155 Seaport Boulevard
Boston, MA 02210-2600

 

617 832 1000 main

617 832 7000 fax

 

 

November 8, 2016

 

Cellectar Biosciences, Inc.
3301 Agriculture Drive
Madison, WI 53716

 

Re:S-1 Registration Statement

 

Ladies and Gentlemen:

 

We have acted as counsel to Cellectar Biosciences, Inc., a Delaware corporation (the “Company”), in connection with the Registration Statement on Form S-1, Registration No. 333-214198 (as amended or supplemented to date, the “Registration Statement”) being filed by the Company with the Securities and Exchange Commission (the “Commission”) under the Securities Act of 1933, as amended (the “Securities Act”), covering the resale by the selling stockholders identified therein (the “Selling Stockholders”) of up to 300,006 shares (the “Shares”) of the Company’s common stock, $0.00001 par value per share (“Common Stock”), issuable upon exercise of outstanding warrants to purchase Common Stock issued on April 20, 2016 (the “Warrants”).

 

In rendering the opinion set forth below, we have assumed that (i) all information contained in all documents reviewed by us is true and correct; (ii) all signatures on all documents examined by us are genuine; (iii) all documents submitted to us as originals are authentic, and all documents submitted to us as copies conform to the originals of those documents; (iv) each natural person signing any document reviewed by us had the legal capacity to do so; and (v) the certificates or other documents representing the Shares will be duly executed and delivered. We have further assumed that the Company will have sufficient authorized, unissued and otherwise unreserved shares of Common Stock available for issuance at the time of each issuance of the Shares upon exercise of the Warrants.

 

We express no opinion as to the laws of any state or jurisdiction other than the General Corporation Law of the State of Delaware (including applicable provisions of the Delaware Constitution and reported judicial decisions interpreting such Law and such Constitution) and the federal laws of the United States of America.

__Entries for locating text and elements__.
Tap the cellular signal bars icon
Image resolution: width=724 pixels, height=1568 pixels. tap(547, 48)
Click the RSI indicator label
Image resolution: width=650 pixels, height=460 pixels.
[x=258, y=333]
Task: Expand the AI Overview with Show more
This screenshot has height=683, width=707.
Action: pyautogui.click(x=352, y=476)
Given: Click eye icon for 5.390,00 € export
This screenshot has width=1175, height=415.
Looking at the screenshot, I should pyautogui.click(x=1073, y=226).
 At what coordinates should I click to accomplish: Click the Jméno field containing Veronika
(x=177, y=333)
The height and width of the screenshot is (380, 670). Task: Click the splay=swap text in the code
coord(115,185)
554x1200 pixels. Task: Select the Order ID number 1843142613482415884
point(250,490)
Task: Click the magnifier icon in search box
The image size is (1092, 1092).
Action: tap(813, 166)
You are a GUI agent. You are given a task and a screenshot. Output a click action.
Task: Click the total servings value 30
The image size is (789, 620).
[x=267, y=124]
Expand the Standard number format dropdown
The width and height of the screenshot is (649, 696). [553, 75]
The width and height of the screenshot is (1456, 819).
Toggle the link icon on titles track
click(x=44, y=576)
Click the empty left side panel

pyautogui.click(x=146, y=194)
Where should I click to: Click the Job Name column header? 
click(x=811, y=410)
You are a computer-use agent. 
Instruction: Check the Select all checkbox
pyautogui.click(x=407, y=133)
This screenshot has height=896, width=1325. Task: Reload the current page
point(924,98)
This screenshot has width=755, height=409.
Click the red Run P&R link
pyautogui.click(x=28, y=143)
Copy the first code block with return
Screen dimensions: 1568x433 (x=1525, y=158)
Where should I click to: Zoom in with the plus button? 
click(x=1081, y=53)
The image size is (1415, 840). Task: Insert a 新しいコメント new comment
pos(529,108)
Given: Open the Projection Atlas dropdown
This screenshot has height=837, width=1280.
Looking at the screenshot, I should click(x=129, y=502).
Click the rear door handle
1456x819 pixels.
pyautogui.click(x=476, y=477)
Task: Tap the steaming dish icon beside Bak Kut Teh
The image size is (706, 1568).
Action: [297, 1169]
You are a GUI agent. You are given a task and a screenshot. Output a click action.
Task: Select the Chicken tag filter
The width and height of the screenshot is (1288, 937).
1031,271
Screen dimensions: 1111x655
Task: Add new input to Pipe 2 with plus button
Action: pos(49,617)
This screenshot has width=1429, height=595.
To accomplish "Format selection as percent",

__Directive__. Continue the legal opinion letter on the S-1 registration from where it stops. The records have no connection to the legal opinion letter.

__Result of the exercise__.
We have examined the Registration Statement, including the exhibits thereto, and such other documents, corporate records, and instruments and have examined such laws and regulations as we have deemed necessary for purposes of rendering the opinion set forth herein.

 

 

Cellectar Biosciences, Inc.

November 8, 2016

Page 2
 

 

Based upon such examination and subject to the further provisions hereof, we are of the opinion that the Shares, if and when issued, paid for and delivered in compliance with the terms of the Warrants and in compliance with the terms of the Company’s Certificate of Incorporation as in effect from time to time, will be validly issued, fully paid and non-assessable.

 

We hereby consent to the filing of this opinion as an exhibit to the Registration Statement and the reference to us under the caption “Legal Matters” in the prospectus included in the Registration Statement. In giving this consent, we do not admit that we are within the category of persons whose consent is required under Section 7 of the Securities Act or the rules and regulations of the Commission promulgated thereunder.

 

This opinion letter is given to you solely for use in connection with the offer and sale by the Selling Stockholders of the Shares pursuant to the Registration Statement. Our opinion is expressly limited to the matters set forth above, and we render no opinion, whether by implication or otherwise, as to any other matters relating to the Company, the Shares or the Registration Statement.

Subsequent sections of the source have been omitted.